Aquí Zola plasma la dimensión demoníaca del ser humano, que lejos de ser aplacada por la técnica, es solamente enmascarada por esta, simplemente disimulada, cuando no espoleada aún más por ella. Es la represión, el miedo al castigo de la ley lo que pone freno a los impulsos asesinos. Sin embargo, la imposibilidad de que el poder coercitivo del Estado llegue a todas partes, la torpeza de las autoridades interesadas en calmar la situación (política y socialmente explosiva en un país que se deshace lentamente) más que en esclarecer los hechos o impartir justicia, hacen perfectamente posible el suceso criminal.
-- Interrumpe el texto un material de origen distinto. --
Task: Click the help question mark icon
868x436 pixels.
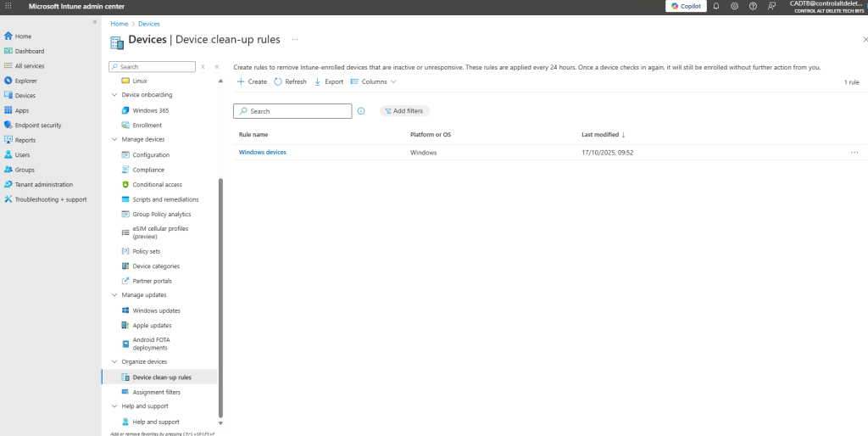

Es la propia naturaleza degradada del delincuente, no la justicia civil, sino su débil psicología que le arrastra a patologías como el alcoholismo o la ludopatía, la propensión a la violencia y el desequilibrio de los apetitivos y la satisfacción inmediata del instinto de placer, lo que provoca que la ruina final del criminal sea una mera cuestión de tiempo. El hecho de que en la novela escape el principal culpable al peso de la ley, sea condenado un inocente y el único asesino encarcelado lo sea por motivos que contradicen expresamente la realidad parece una burla áspera frente a un sistema judicial ciego e inhábil. (En contraste con la también ciega, pero inapelable infabilidad de los sistemas mecánicos). 

Fritz Lang, Human Desire



Es la pulsión, la bestia que vive en el interior de cada hombre la que se abre paso a cada momento, y aunque todos personajes de la historia experimentan la pulsión de lo elemental, solo Lantier encarna el carácter bestial que constituye el verdadero acicate de la acción, el verdadero motor de la historia. Lantier solo ama, se entiende que patológicamente, a su locomotora, La Lison. En efecto, se trata de un amor anormal y que sirve únicamente para mitigar artificialmente su pulsión criminal. Desaparecida La Lison, en un accidente provocado en parte por las acciones de Lantier, esta pulsión ya no conoce barrera alguna y de la muerte de Séverine pasará a provocar la muerte de él mismo y de cientos de personas que integran un convoy militar, haciendo así una premonición terrible de las realidades que marcaron el siglo siguiente: la tecnología y la guerra.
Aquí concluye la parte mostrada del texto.